This year, the birds alerted me to the wild blueberries. We arrived home from a vacation at the beach to find the front steps littered with the blue splotches of cast-off berries. It was as good an announcement as any of the ripening bushes in our old fields.
Each year it is a race with the birds (and other wildlife) to gather the delicious berries.Last year we missed them entirely. This year the birds were having a regular free-for-all until my husband John weed-whacked a trail to the bushes in the over- grown field. The maze winds through a tangle of barberry and waist-high goldenrod. Thorn apple trees stand ready to catch you with their sharp spikes.
It is a tired old field on a defunct farm with acidic soil, but still quick and beautiful in its wildness. The new trail switches back, and you half expect a sphinx to appear—on patrol and heckling would be berry pickers with riddles.

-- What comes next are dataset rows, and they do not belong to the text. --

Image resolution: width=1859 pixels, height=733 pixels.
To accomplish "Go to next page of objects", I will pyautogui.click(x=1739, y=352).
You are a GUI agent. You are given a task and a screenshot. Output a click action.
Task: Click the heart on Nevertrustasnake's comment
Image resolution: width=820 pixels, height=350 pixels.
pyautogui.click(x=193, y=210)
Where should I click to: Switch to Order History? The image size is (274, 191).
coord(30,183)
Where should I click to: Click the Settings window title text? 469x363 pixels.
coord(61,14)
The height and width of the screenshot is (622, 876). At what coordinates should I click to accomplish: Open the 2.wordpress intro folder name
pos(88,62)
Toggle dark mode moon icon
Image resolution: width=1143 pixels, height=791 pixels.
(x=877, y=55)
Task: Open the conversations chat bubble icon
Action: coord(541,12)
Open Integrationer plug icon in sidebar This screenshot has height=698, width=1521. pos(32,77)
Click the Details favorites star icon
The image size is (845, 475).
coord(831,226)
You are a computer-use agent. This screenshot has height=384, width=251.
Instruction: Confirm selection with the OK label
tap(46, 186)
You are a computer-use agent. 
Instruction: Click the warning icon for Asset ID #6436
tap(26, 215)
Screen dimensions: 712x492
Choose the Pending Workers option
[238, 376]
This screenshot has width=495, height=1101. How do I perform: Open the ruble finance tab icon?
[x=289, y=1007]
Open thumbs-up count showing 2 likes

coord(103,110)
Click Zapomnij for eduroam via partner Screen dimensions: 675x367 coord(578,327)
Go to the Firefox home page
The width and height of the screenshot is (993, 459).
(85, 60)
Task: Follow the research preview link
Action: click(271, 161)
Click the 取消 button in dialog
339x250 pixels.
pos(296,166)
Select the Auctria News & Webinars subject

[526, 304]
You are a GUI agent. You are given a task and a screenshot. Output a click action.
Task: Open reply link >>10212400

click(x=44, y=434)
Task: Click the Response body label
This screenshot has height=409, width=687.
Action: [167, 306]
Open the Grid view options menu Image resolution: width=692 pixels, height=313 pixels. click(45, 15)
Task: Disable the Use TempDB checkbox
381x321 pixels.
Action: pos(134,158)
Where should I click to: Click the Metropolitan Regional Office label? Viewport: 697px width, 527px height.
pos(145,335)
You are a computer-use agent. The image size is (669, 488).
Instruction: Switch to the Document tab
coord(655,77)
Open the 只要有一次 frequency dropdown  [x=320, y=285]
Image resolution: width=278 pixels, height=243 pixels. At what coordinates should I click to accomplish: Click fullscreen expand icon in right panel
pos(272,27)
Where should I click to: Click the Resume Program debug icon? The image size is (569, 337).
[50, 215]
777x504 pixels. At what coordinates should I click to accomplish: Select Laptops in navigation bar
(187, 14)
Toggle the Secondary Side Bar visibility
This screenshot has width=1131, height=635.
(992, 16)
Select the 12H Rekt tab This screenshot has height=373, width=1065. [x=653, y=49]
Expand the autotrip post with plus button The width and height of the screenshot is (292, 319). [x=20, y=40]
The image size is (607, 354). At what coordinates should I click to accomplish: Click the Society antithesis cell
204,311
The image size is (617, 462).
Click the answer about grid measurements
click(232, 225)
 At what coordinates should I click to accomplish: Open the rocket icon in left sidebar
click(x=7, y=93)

Mythical beasts aside, I like to imagine the many people who have picked berries on this old farm—maybe from these same tall bushes. My cousin Helena, who also grew up on this land, likes to tell me that her siblings were sent to pick blueberries on the day she was born 93 years ago this month.
This year, as she picks, my daughter sings parts of Adele songs that are stuck in her head. There is still old-fashioned berry picking etiquette, though, I tell her. Don’t pick berries that are right in front of your neighbors’ fingertips even if they are nice and in your reach. And don’t forget to pick “clean,” or in other words, try not to get sticks and leaves or still-green berries in with your ripe berries.
The wild berries we have on our property are high-bush species as opposed to low-bush species common to pine and oak habitats. There is also some question as to whether the berries are correctly called blueberries or huckleberries. A huckleberry contains ten hard seeds, while a blueberry has numerous soft seeds. The two plants are said to also vary in stem texture. Huckleberry stems are smooth, while blueberry stems are “warty.” According to Marc B. Fried’s book “The Huckleberry Pickers,” (subtitled “A Raucous History of the Shawangunk Mountains”), which is an account of the huckleberry-picking communities that sprang up for nearly 100 years each summer in the Shawangunks, the name “huckleberry” is a corruption of the European name whortleberry. The name was evidently transferred to the similar American bushes.
I have enjoyed the ease of picking berries from our weed-whacked paths this summer, and most of our berries have been used for muffins, as I am loath to have the oven on for long in this summer’s heat.
And so, my huckleberry friends, may you find plenty of sweet berries to pick and may you have the discipline to put them in the pail—but if you don’t, just eat them straight from the bush.